## Text under study
────────────────
Francois Louis Bourdon was a lawyer/representative of the Oise in Northern France, and one of the first radicals in history, taking part in the insurrections and intrigues of the French Revolution from its inception in 1792 until it's it's last phase before the rise Napoleon ("The Directory"), when he became one of its many victims.
In 1792, as a member of the National Assembly (a legislative body of the government in those earlier years of the Revolution) he voted with the majority to gillotine King Louis XVI. in 1796 this body was succeeded by The Directory, an arrangement when all executive power was shared by five regicides. One of those five Directors was Paul Barras, the debauched Aristocrat and opportunistic adventurer. A couple of years earlier he'd supported Maximilien Robespierre through the Reign of Terror(1792-1794), of which Robespierre was the bloody architect. Our man Bourdon de l'Oise also supported Robie, but in 1794 Barras and Bourdon turned on Robespierre (in the Thermadorian Reaction), and as the government forces under General Napoleon came for his arrest Robie jumped out a window, but they were still able to bring him alive to the guillotine (though with his jaw shot off), and beheaded (it was said, face-up, a first in French history) in 1794.
When in 1796 Paul Barras became one of the five members of The Directory, he and two of the others ordered the suppression of Bourdon and others considered Royalists, this despite Bourdon's earlier vote to kill King Loius XVI ("Louis the Last") and Marie Antoinette. Loyalties and even ideologies switched very quickly in those years of this revolutionary republic, and practically every day numerous people were killed in the name of Revolutionary principles.
────────────────
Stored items
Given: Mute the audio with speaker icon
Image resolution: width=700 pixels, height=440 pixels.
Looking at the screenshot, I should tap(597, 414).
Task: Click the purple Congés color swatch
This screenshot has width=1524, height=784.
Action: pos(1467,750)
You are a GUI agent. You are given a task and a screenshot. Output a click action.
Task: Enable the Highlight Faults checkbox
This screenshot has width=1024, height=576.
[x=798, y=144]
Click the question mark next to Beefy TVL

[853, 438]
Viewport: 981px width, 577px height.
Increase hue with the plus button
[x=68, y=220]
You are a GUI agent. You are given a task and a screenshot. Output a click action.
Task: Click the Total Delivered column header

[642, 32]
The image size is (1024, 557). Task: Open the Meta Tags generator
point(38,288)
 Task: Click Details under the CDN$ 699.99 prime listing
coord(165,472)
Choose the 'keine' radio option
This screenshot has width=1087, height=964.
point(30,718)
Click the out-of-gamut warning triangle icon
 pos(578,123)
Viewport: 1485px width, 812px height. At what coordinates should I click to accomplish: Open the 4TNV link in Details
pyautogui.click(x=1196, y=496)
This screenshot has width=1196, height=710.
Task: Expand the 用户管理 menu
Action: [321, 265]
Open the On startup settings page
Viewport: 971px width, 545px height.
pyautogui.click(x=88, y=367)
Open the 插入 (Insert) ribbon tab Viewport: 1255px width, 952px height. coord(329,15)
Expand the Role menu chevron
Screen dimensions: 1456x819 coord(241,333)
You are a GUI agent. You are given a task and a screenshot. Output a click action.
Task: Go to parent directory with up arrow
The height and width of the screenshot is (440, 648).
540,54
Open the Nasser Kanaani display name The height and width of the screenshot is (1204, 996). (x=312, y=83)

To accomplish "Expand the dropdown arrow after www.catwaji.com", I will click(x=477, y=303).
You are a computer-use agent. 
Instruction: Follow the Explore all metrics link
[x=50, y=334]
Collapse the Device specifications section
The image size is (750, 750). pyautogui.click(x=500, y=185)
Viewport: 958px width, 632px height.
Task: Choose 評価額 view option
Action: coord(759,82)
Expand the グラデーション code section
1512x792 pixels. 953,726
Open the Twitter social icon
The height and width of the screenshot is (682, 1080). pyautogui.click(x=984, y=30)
────────────────
## Exercises to complete
(a) From the text on Francois Louis Bourdon, copy the passage starting with "When in 1796" and going on through "of Revolutionary principles.".
(b) Answer these questions using the text on Francois Louis Bourdon:
(i) Which region did Bourdon represent?
(ii) How many members shared executive power in The Directory?
(iii) Which Director, together with two of the others, ordered the suppression of Bourdon?
(c) Go on with the text on Francois Louis Bourdon, picking up after its final sentence.

## Responses to the exercise
(a)
When in 1796 Paul Barras became one of the five members of The Directory, he and two of the others ordered the suppression of Bourdon and others considered Royalists, this despite Bourdon's earlier vote to kill King Loius XVI ("Louis the Last") and Marie Antoinette. Loyalties and even ideologies switched very quickly in those years of this revolutionary republic, and practically every day numerous people were killed in the name of Revolutionary principles.

(b)
(i) The Oise, in Northern France.
(ii) Five.
(iii) Paul Barras.

(c)
They shipped Bourdon de l'Oise off to the Penal Colony of French Guiana, where he died shortly after arrival in 1797.
Its pretty remarkable how complex the French Revolution is, if you try to follow the play by play of warring ideological forces during a period when France was also at war with half of Europe. But "The revolution eats its children" as it is said, and this is the prime historical example.
Napoleon, a General taking his orders from the Director who ordered the downfall of Bourdon, took absolute power for himself in 1799. He didn't bring stability but was hugely successful for a time in conquering Europe. It's impossible to know what he would have been like in peacetime. But we can think of dicators like bacteria -- in terms of survival and reproduction, it's still a 'successful' form of government -- more prevalent throughout the world than democracies and republics (in all but name.)